BONIFAY — Members of state legislative delegation representing Northwest Florida, Representative Marti Coley and Senator Don Gaetz held a public hearing at the Holmes County School District Office on Tuesday, Jan. 29.
The purpose of the public hearing was for delegation members to hear public comments on proposals for the 2013 Legislative Session.
“The first reason we’re here is if there’s any local bills that would effect just Holmes County and if there was such bills then they would begin in the House of Representatives and then the speaker pro-tem would introduce the bill and then they would come to the Senate if the House agreed,” said Gaetz. “There have been no local bills that have been proposed by any local government, any local group, local individual or family. Subsequently there will be no local bills effecting Holmes County proposed for 2013 session.”
The second reason, said Gaetz was for him and Coley to hear from the local people of Holmes County.
“There will be a lot of issues to come before the legislature, like they do every year,” said Gaetz. “There are over 3,000 bills that get introduced in the legislative session and, with God’s mercy, only 10 percent of them will go on to become law. Most of the rest of them are some pretty dumb ideas.”
One of the most important aspects, said Gaetz, is to get an accurate “read” on public input.
“So we’re here today to listen to your concerns, your questions, your insights and help inform us as we grow in the House and in the Senate,” he said. “Representative Coley; we’re very fortunate to have her as our state representative in this area. She is the speaker pro-tem elected by the House of Representatives to be the number two person in the House working very closely with the speaker in the Senate agenda and moving the House of Representatives forward.”
The first to speak was Holmes County resident Joe Kegan.
“I would like to improve the support of the freedom of unwarranted surveillance act,” said Kegan. “A is a bill to protect individual privacy against unwarranted governmental intrusion through the use of the unmanned aerial vehicles commonly called drones, and for other purposes.”
Next to speak was Holmes County Supervisor of Elections Debbie Wilcox Morris.
“After the 2012 elections with issues that were experienced it seems throughout the state there’s going to be a review of the election laws again and I would just ask that you, after looking at early voting, that you would give the Supervisors of Elections more flexibility in where we put up early voting,” said Morris. “Right now we can only the city halls and libraries and the law says we shall have it in our office. We have a very small elections office and early voting went well for us but I think we would be able to better serve our voters if we were able to have it maybe at the Ag Center so we could have ample parking and more space.”
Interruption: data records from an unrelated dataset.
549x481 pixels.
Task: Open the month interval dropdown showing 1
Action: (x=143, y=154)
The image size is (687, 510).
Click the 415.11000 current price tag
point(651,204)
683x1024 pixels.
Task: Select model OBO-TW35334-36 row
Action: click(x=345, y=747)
She requested that the law state that it “may” be held at the supervisor of elections office.
“There are some counties that have large supervisor of elections offices and can accommodate, however in Holmes County we do not have a large office,” she said. “Also in reference to electronic poll books; I know that after the 2010 elections we had an issue with the electronic poll books. That is so efficient for our voters and the only information that a poll worker will see is the same thing they would see if they were using a paper precinct register.”
Morris said it was a time saver and reduced the chances of error.
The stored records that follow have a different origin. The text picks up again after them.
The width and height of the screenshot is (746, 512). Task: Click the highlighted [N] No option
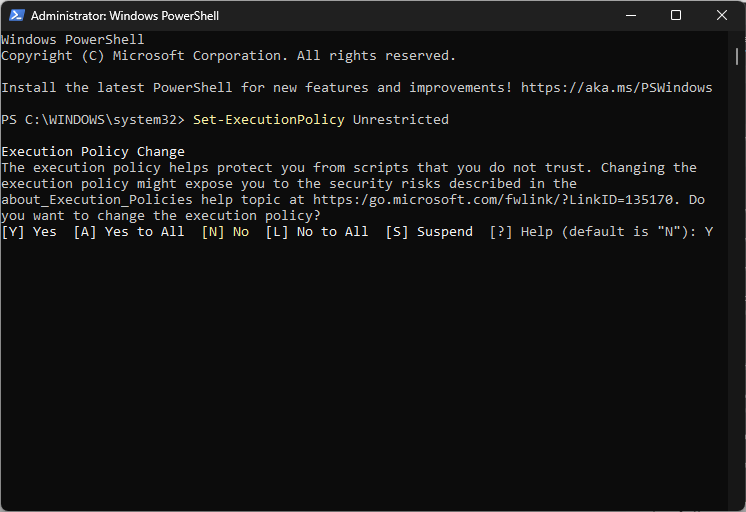(x=225, y=232)
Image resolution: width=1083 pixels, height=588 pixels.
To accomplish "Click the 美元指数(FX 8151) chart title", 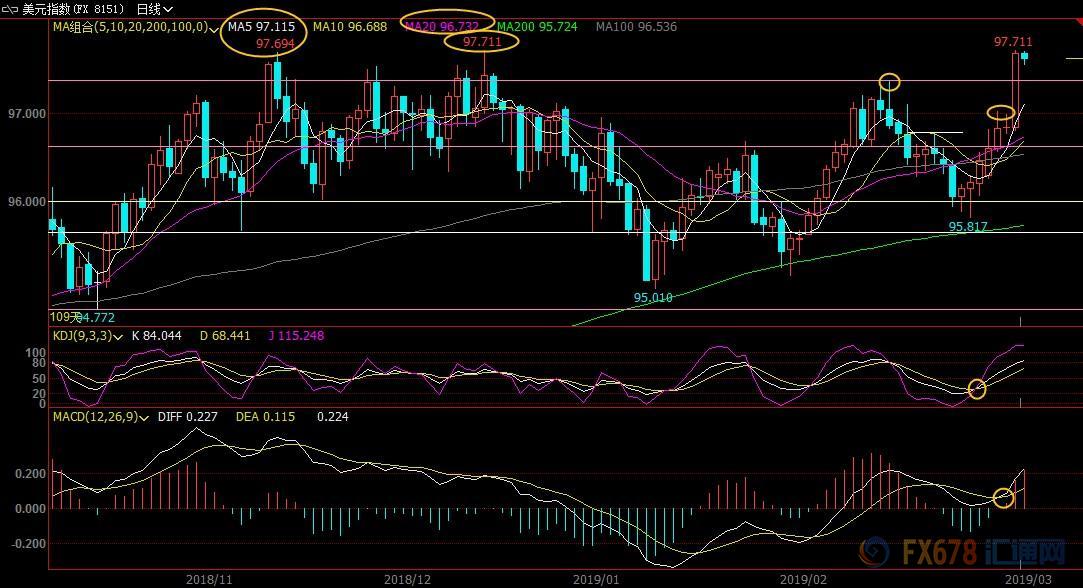I will [73, 9].
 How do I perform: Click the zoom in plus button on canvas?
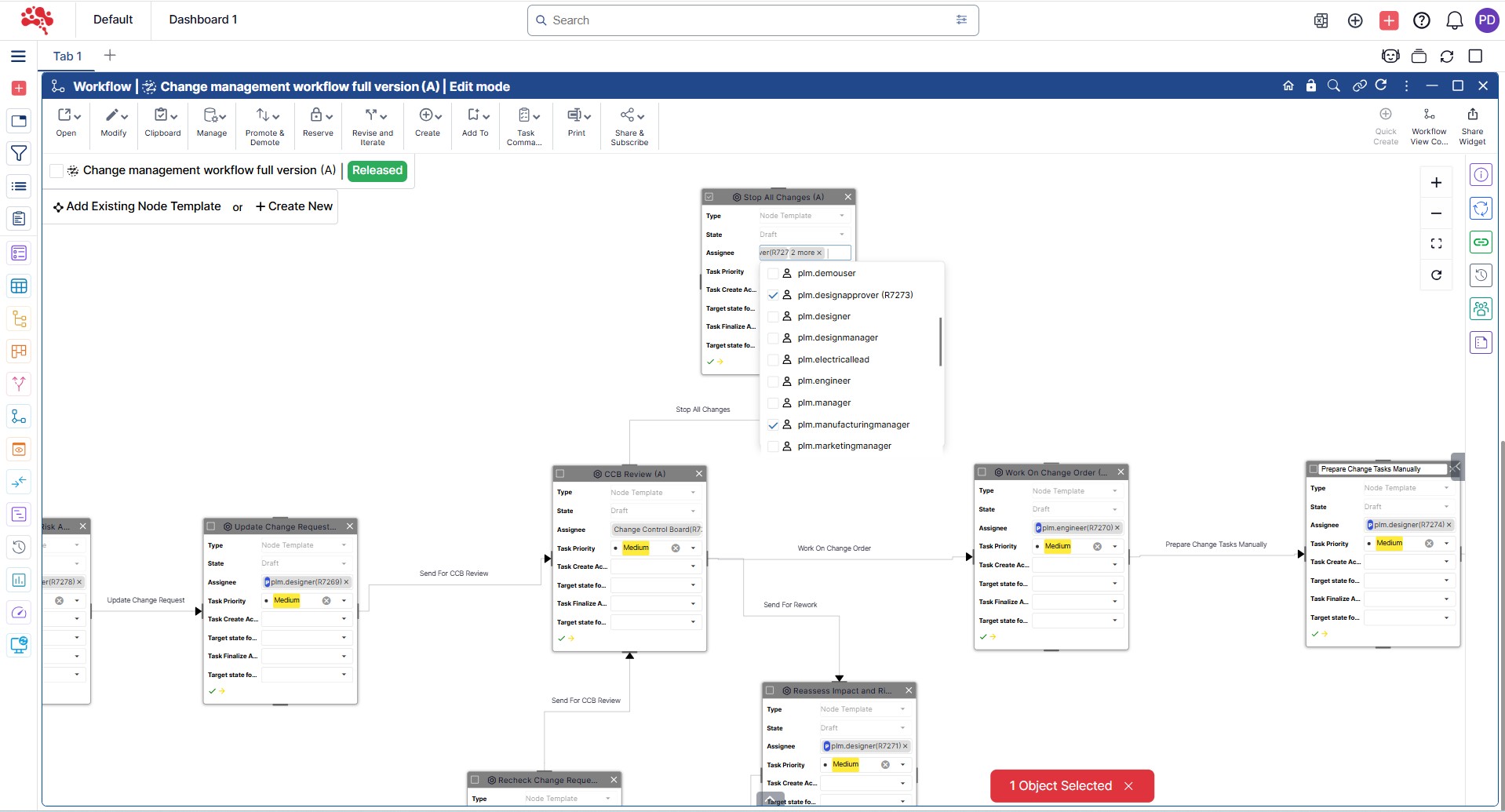1436,183
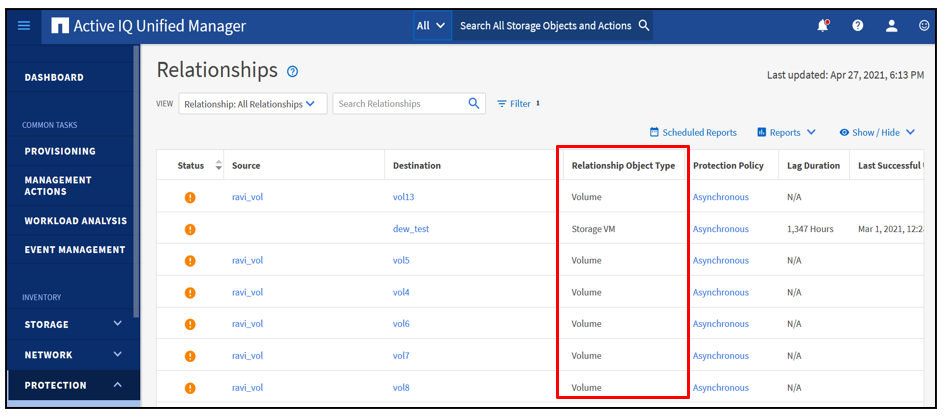Click the user account icon
Image resolution: width=947 pixels, height=417 pixels.
tap(891, 26)
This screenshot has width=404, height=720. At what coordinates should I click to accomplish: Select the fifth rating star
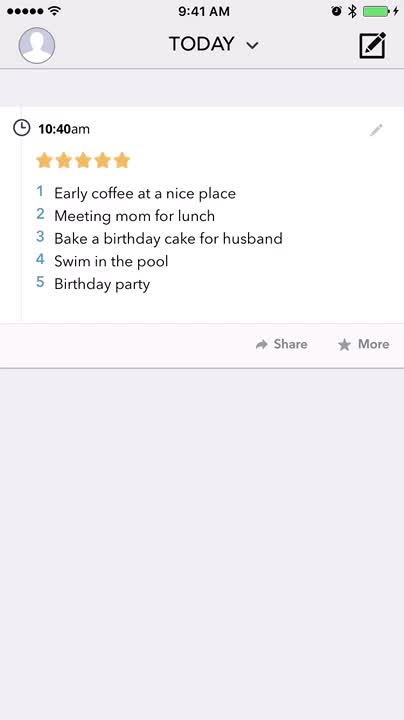(x=122, y=160)
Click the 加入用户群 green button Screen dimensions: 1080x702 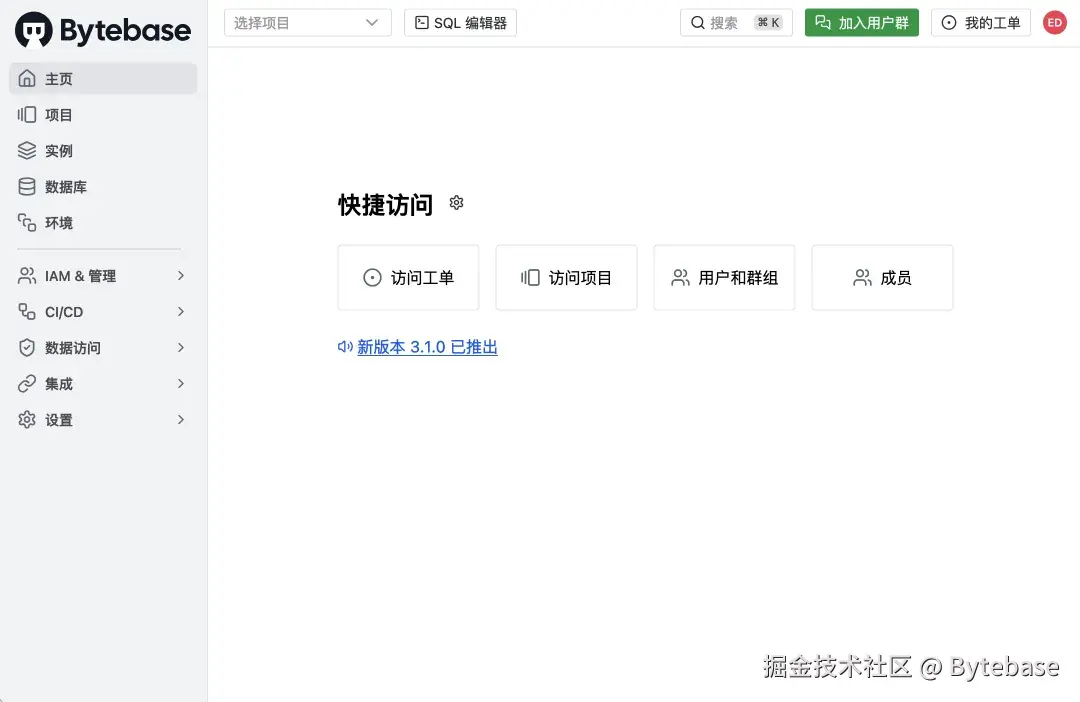[862, 22]
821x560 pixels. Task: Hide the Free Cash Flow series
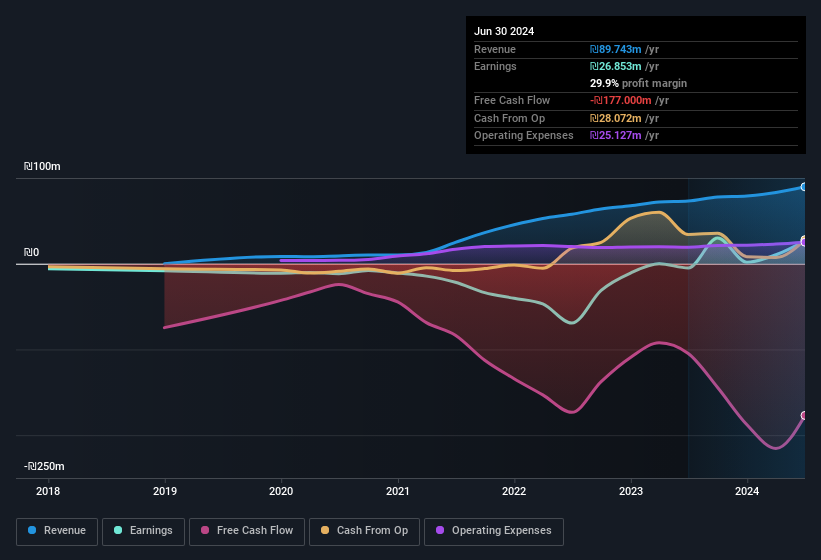click(247, 531)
“They’re not having to flip through pages to find that voters name, they don’t have to worry about them accidentally signing on the incorrect line and when someone else comes in and it shows that they’ve already voted and then they have and issue,” she said. “With the electronic precinct registers our data is updated in real time. I hope if this issue comes up again that the legislature will support it.”
Morris said she had to retrain poll workers in address verification.
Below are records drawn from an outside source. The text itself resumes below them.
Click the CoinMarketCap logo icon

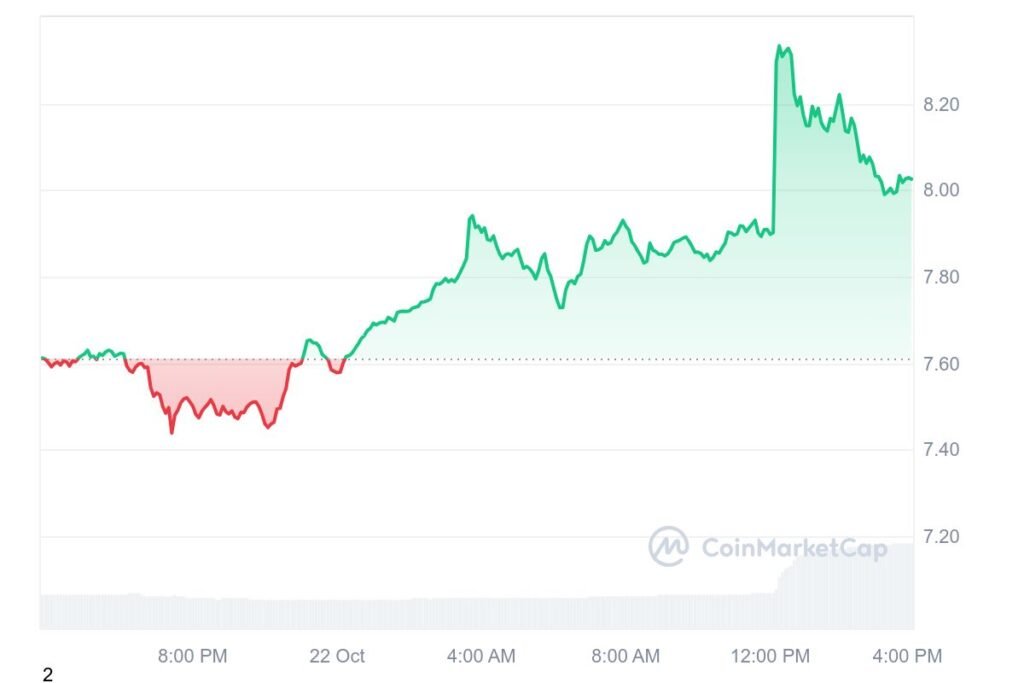[x=668, y=546]

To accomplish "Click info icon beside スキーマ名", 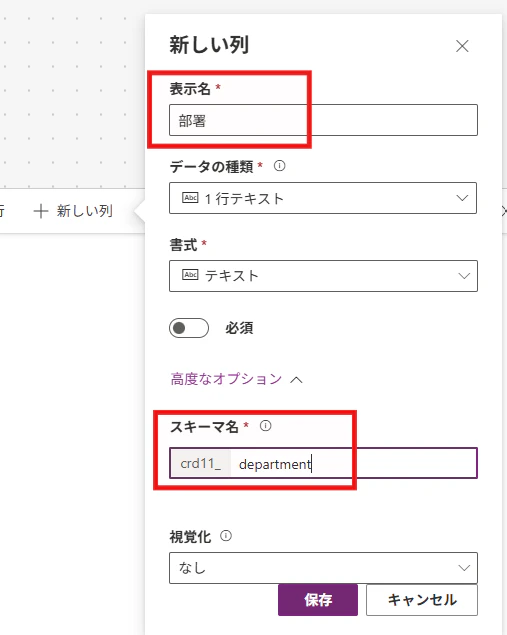I will pos(266,426).
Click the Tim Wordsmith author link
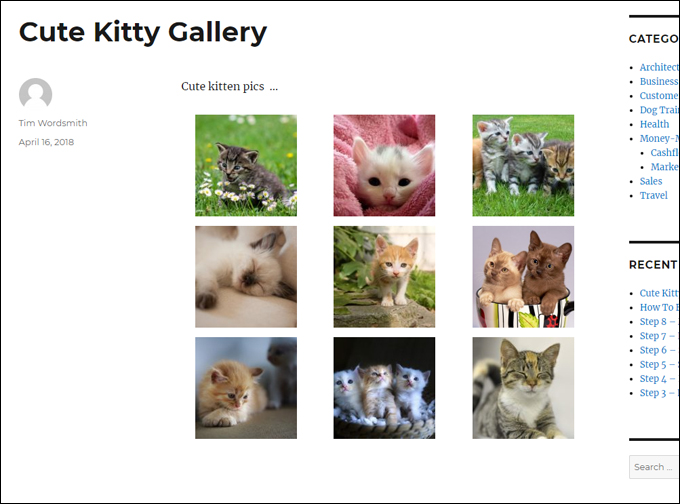680x504 pixels. click(53, 123)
“They can no longer ask you if you still live at 116 Redwood Drive and that concerns me especially now that we have a split in one of our precincts with the redistricting,” she said. “We have a district that was split into two congressional districts and if they can’t make sure that the voter’s address is correct they could be issued an incorrect ballot and it could impact the outcome of that election.”
She said the last issue she had was the referendum ballots.
“The 11 constitutional amendments this time I think was what created a lot of the issues throughout the state with long lines,” said Morris. “Our voters did an excellent job educating themselves. I think we had more people vote on those amendments this time then we’ve ever had, but we had a two page ballot, front and back and fortunately everything went well for us.”
She said she felt sympathy for those counties where the supervisors of elections were “slammed” for their extensive lines.
“I don’t think it was a fault of theirs,” she said. “They didn’t have adequate early voting locations that they could choose to use and then there was the length of the ballot. It went well here because voters educated themselves and came prepared for the most part.”
She said with the extension of the early voting days the only thing was to do away with the Sunday prior to Election Day because that’s the day they usually deliver their electronic equipment.
“It will give us one day to go out and set everything up,” she said. “We don’t have that many people here that vote on Sunday so for us it would be better if we had that extra time to make sure everything is set up and ready.”
Both Gaetz and Coley encouraged all those who wish to contact them with questions, comments or concerns they could find their contact information at www.flsenate.gov.